From 78716128ae543140b797cc24822026ab2881a0d6 Mon Sep 17 00:00:00 2001
From: tangwei12 <tangwei12@baidu.com>
Date: Mon, 24 Feb 2020 15:49:08 +0800
Subject: [PATCH] SYNC with communicaotor (#22344) (#22725)

* add sync communicator and implement
---
 .../details/async_ssa_graph_executor.cc       |  2 -
 .../operators/distributed/communicator.cc     | 58 +++++++++++++++--
 .../operators/distributed/communicator.h      | 29 ++++++++-
 .../operators/distributed/parameter_send.cc   |  5 ++
 .../distributed_ops/fetch_barrier_op.cc       |  1 +
 paddle/fluid/pybind/communicator_py.cc        |  4 ++
 python/paddle/fluid/communicator.py           |  4 ++
 .../distribute_transpiler/__init__.py         | 17 +++--
 .../distributed_strategy.py                   |  9 ++-
 .../fluid/tests/unittests/CMakeLists.txt      |  3 +
 .../tests/unittests/test_communicator_sync.py | 64 +++++++++++++++++++
 .../unittests/test_distributed_strategy.py    |  7 +-
 .../fluid/transpiler/distribute_transpiler.py | 16 +++--
 13 files changed, 192 insertions(+), 27 deletions(-)

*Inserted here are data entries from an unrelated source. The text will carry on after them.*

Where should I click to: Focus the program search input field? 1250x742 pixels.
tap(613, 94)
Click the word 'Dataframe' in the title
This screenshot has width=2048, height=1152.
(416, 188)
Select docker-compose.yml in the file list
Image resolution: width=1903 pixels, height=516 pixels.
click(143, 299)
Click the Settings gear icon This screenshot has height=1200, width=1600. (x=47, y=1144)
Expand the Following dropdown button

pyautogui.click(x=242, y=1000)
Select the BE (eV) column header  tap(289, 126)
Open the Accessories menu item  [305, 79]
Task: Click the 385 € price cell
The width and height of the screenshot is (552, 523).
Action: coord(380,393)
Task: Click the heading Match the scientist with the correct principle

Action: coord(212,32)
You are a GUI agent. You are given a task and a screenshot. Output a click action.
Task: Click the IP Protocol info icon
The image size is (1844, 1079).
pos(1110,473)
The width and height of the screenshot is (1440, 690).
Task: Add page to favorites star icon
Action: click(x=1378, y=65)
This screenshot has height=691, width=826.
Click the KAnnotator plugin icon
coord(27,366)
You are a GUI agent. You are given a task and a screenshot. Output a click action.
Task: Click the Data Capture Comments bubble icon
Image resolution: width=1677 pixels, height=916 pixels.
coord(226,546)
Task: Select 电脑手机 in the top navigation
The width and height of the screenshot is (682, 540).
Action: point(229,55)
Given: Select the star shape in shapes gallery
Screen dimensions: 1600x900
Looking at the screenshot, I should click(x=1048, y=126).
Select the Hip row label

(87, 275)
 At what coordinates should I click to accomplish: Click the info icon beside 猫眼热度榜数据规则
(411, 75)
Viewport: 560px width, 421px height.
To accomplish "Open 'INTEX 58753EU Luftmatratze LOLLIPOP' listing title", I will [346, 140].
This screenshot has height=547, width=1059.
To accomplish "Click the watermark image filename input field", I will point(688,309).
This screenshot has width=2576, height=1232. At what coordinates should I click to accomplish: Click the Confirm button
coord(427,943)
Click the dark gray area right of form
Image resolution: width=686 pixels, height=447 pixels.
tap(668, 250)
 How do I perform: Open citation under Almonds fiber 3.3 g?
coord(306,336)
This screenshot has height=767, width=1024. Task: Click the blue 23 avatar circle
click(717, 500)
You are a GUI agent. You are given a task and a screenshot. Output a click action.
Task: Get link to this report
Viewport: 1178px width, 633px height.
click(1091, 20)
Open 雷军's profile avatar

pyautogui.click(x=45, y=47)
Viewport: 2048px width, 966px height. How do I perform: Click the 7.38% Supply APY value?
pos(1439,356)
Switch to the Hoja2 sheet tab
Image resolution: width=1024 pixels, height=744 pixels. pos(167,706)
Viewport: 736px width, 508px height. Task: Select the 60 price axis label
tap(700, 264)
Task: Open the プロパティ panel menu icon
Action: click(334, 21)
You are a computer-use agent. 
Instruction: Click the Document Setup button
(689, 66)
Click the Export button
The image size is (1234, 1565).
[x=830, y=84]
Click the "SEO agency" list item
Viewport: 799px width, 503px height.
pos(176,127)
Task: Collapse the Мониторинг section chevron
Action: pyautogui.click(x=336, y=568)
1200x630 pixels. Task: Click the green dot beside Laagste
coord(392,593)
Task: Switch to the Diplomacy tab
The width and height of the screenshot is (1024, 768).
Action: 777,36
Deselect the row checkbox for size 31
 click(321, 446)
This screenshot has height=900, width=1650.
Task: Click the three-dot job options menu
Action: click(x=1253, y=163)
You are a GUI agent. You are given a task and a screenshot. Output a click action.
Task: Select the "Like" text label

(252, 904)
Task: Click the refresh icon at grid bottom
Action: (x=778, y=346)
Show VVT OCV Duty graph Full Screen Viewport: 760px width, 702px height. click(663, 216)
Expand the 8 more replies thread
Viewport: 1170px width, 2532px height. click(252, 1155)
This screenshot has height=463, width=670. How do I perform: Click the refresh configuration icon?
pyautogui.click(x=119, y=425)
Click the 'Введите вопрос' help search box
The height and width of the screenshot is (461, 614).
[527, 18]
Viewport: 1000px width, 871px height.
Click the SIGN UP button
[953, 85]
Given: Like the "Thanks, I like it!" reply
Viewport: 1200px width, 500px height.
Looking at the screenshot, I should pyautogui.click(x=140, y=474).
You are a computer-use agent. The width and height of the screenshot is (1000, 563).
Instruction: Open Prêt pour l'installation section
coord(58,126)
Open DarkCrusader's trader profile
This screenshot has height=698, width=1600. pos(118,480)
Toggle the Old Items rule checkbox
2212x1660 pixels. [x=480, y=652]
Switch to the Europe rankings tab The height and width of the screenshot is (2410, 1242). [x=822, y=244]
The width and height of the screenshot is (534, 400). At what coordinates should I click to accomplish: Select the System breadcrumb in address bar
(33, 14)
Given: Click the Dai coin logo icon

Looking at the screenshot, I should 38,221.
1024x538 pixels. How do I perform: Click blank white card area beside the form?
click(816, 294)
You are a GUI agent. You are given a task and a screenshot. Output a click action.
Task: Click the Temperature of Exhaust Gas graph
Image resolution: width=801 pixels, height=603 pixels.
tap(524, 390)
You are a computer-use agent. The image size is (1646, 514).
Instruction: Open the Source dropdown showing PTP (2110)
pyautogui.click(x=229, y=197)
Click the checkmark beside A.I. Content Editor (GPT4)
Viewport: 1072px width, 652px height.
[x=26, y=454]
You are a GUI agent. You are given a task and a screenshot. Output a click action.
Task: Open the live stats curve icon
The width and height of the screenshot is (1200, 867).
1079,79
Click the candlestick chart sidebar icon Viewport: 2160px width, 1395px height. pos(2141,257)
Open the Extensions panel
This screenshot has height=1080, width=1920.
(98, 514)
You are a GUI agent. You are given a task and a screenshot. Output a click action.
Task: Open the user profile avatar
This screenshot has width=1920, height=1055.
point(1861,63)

 create mode 100644 python/paddle/fluid/tests/unittests/test_communicator_sync.py
diff --git a/paddle/fluid/framework/details/async_ssa_graph_executor.cc b/paddle/fluid/framework/details/async_ssa_graph_executor.cc
index 5f3b10a3b61..fd2ab54fdaf 100644
--- a/paddle/fluid/framework/details/async_ssa_graph_executor.cc
+++ b/paddle/fluid/framework/details/async_ssa_graph_executor.cc
@@ -180,8 +180,6 @@ FeedFetchList AsyncSSAGraphExecutor::Run(
 
   if (places_.size() == 1) {
     exception_holder_.Clear();
-  } else {
-    HandleException();
   }
 
   FeedFetchList fetch_data;
diff --git a/paddle/fluid/operators/distributed/communicator.cc b/paddle/fluid/operators/distributed/communicator.cc
index 9b14e5ca685..48ad7dc318b 100644
--- a/paddle/fluid/operators/distributed/communicator.cc
+++ b/paddle/fluid/operators/distributed/communicator.cc
@@ -27,6 +27,7 @@ limitations under the License. */
 #include "paddle/fluid/operators/distributed/distributed.h"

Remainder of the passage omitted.